- _Your goal_:
What is needed here is every entry, retyped exactly.

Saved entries
┄┄┄┄┄┄┄┄┄┄

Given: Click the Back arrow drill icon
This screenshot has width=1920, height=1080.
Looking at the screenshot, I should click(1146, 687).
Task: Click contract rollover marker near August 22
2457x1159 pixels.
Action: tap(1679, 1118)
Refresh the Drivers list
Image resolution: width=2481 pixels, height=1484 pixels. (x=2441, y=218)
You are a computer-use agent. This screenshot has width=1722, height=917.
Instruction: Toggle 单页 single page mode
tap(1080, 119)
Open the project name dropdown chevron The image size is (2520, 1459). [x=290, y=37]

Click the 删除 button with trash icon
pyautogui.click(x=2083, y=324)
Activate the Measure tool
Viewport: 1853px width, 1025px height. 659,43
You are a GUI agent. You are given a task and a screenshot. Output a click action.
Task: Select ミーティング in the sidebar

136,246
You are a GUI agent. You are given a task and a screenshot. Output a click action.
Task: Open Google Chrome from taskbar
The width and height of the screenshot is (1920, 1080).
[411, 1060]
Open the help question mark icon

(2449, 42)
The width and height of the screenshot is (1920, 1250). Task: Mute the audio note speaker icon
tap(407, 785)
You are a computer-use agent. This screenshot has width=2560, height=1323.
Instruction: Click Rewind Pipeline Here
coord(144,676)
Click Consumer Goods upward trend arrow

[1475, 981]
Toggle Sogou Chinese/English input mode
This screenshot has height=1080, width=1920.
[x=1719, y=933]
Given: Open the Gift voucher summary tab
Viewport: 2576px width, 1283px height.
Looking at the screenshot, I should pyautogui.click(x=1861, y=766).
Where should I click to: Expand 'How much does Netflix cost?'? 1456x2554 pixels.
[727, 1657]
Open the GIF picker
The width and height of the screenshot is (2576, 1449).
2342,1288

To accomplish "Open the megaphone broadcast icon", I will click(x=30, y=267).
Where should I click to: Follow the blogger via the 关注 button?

┄┄┄┄┄┄┄┄┄┄

- _Answer section_:
Given: Click the Back arrow drill icon
This screenshot has width=1920, height=1080.
Looking at the screenshot, I should click(1146, 687).
Task: Click contract rollover marker near August 22
2457x1159 pixels.
Action: tap(1679, 1118)
Refresh the Drivers list
Image resolution: width=2481 pixels, height=1484 pixels. (x=2441, y=218)
You are a computer-use agent. This screenshot has width=1722, height=917.
Instruction: Toggle 单页 single page mode
tap(1080, 119)
Open the project name dropdown chevron The image size is (2520, 1459). [x=290, y=37]

Click the 删除 button with trash icon
pyautogui.click(x=2083, y=324)
Activate the Measure tool
Viewport: 1853px width, 1025px height. 659,43
You are a GUI agent. You are given a task and a screenshot. Output a click action.
Task: Select ミーティング in the sidebar

136,246
You are a GUI agent. You are given a task and a screenshot. Output a click action.
Task: Open Google Chrome from taskbar
The width and height of the screenshot is (1920, 1080).
[411, 1060]
Open the help question mark icon

(2449, 42)
The width and height of the screenshot is (1920, 1250). Task: Mute the audio note speaker icon
tap(407, 785)
You are a computer-use agent. This screenshot has width=2560, height=1323.
Instruction: Click Rewind Pipeline Here
coord(144,676)
Click Consumer Goods upward trend arrow

[1475, 981]
Toggle Sogou Chinese/English input mode
This screenshot has height=1080, width=1920.
[x=1719, y=933]
Given: Open the Gift voucher summary tab
Viewport: 2576px width, 1283px height.
Looking at the screenshot, I should pyautogui.click(x=1861, y=766).
Where should I click to: Expand 'How much does Netflix cost?'? 1456x2554 pixels.
[727, 1657]
Open the GIF picker
The width and height of the screenshot is (2576, 1449).
2342,1288

To accomplish "Open the megaphone broadcast icon", I will click(x=30, y=267).
Where should I click to: Follow the blogger via the 关注 button?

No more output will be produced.